24 Dec 2016

Go: First attempt at channels

In a previous blog post I mentioned that I wanted to extract blips from The ThoughtWorks Radar into a CSV file and I thought this would be a good mini project for me to practice using Go.

In particular I wanted to try using channels and this seemed like a good chance to do that.

</p> I watched a talk by Rob Pike on designing concurrent applications where he uses the following definition of concurrency:</p>

Concurrency is a way to structure a program by breaking it into pieces that can be executed independently.
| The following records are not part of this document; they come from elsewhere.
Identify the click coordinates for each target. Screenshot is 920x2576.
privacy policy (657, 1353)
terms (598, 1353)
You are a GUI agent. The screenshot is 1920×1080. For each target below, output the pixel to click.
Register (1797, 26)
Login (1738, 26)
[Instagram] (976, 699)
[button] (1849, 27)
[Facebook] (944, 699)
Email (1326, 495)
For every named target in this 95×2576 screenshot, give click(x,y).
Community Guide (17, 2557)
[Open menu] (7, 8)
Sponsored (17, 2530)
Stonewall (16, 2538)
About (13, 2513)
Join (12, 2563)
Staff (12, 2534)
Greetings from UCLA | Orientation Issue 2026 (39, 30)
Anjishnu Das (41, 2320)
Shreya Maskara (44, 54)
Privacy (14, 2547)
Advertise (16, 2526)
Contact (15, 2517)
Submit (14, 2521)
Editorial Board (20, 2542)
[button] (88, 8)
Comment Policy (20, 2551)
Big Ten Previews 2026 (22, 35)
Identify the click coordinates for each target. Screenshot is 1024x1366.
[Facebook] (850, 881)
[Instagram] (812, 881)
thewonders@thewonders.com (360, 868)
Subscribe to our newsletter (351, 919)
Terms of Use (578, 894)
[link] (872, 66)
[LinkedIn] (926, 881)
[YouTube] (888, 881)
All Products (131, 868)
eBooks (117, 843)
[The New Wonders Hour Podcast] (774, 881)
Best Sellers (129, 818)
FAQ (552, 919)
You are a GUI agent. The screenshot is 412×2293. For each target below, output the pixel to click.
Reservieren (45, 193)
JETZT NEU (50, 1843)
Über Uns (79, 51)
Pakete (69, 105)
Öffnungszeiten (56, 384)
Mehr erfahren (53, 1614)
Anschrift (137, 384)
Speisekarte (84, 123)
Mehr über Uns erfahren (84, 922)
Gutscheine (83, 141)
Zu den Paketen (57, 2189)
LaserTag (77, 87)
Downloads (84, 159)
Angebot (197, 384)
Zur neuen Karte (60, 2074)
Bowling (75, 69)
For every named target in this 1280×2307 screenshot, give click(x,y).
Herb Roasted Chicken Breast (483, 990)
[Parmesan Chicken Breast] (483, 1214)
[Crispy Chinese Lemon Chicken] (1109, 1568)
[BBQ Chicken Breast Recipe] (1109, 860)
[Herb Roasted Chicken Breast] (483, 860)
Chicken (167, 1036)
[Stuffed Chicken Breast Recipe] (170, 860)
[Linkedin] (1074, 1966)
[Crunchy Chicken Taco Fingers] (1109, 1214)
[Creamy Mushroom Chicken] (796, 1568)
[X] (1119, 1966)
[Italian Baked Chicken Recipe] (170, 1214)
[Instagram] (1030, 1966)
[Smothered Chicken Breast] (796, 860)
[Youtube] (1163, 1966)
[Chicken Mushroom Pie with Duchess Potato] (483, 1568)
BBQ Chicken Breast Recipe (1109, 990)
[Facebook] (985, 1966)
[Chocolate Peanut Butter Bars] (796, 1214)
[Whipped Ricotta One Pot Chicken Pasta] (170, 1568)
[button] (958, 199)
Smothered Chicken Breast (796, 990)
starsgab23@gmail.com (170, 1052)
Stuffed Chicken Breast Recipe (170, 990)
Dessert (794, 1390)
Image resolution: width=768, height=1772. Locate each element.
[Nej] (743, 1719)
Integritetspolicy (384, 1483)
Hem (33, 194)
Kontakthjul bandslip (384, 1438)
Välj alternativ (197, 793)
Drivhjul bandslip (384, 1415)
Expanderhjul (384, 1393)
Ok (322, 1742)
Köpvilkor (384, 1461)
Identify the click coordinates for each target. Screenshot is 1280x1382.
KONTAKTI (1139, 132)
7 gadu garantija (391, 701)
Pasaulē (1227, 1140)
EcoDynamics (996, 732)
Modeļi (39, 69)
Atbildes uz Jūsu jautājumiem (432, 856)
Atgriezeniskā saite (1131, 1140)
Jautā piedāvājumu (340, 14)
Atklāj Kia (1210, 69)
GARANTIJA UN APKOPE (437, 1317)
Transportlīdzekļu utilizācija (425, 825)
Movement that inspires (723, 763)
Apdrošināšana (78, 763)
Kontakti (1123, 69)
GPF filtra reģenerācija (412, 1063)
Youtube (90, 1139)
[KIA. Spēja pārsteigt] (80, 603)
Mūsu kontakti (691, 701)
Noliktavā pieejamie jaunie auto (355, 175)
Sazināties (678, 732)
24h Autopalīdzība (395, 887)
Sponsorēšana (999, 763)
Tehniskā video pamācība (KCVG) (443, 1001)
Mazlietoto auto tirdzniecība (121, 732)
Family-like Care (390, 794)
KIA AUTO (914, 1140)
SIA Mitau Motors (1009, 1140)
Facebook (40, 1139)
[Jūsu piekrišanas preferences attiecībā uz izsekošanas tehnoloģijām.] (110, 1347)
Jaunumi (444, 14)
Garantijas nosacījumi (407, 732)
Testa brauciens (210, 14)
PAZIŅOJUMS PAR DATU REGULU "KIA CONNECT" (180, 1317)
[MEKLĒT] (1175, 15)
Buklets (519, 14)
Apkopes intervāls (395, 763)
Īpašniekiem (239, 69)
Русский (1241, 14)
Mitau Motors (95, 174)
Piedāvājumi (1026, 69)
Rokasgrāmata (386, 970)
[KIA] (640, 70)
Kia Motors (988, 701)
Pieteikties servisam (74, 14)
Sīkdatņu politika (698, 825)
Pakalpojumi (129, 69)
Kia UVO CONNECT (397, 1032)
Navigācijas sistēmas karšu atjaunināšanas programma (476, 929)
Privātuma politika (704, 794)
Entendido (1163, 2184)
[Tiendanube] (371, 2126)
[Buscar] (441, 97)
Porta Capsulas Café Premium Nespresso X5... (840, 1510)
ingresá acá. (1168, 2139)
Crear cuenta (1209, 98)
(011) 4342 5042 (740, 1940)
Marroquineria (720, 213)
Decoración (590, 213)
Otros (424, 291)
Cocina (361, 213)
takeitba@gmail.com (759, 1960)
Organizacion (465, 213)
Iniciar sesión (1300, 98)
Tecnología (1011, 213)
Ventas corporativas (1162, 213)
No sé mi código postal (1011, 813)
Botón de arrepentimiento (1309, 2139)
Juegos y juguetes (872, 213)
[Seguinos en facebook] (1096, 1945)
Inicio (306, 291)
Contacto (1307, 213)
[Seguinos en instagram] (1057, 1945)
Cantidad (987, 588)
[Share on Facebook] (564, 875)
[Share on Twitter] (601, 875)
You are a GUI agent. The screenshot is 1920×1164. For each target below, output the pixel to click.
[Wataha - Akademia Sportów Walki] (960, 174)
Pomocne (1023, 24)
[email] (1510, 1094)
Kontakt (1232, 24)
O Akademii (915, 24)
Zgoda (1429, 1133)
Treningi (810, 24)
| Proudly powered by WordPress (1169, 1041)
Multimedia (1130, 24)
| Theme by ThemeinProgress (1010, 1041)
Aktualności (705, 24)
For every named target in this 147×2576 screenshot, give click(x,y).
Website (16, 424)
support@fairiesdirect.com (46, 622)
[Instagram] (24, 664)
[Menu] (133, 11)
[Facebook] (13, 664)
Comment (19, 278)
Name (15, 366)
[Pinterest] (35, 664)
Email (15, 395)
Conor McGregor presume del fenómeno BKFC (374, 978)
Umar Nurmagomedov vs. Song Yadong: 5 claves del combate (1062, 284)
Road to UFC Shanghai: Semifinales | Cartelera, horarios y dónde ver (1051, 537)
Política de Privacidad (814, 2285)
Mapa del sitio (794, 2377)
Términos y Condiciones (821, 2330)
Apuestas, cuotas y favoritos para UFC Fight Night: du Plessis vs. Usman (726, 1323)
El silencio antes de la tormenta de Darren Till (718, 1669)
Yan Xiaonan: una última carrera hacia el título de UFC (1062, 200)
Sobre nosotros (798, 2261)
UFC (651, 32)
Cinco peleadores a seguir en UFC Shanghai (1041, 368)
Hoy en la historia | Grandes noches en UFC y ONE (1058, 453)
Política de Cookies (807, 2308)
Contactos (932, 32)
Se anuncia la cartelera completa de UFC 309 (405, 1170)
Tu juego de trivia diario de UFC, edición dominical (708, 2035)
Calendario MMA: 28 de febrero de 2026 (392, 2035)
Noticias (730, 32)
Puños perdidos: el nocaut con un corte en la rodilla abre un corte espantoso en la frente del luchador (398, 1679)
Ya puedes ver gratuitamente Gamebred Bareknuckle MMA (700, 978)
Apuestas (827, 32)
He then demonstrates this with the following diagram:

I broke the scraping application down into four parts:

Find the links of blips to download ->
Download the blips ->
Scrape the data from each page ->
Write the data into a CSV file

I don’t think we gain much by parallelising steps 1) or 4) but steps 2) and 3) seem easily parallelisable. Therefore we’ll use a single goroutine for steps 1) and 4) and multiple goroutines for steps 2) and 3).

We’ll create two channels:

filesToScrape
filesScraped

And they will interact with our components like this:

2) will write the path of the downloaded files into filesToScape
3) will read from filesToScrape and write the scraped content into filesScraped
4) will read from filesScraped and put that information into a CSV file.

I decided to write a completely serial version of the scraping application first so that I could compare it to the parallel version. I had the following common code:

scrape/scrape.go

package scrape

import (
	"github.com/PuerkitoBio/goquery"
	"os"
	"bufio"
	"fmt"
	"log"
	"strings"
	"net/http"
	"io"
)

func checkError(err error) {
	if err != nil {
		fmt.Println(err)
		log.Fatal(err)
	}
}

type Blip struct {
	Link  string
	Title string
}

func (blip Blip) Download() File {
	parts := strings.Split(blip.Link, "/")
	fileName := "rawData/items/" + parts[len(parts) - 1]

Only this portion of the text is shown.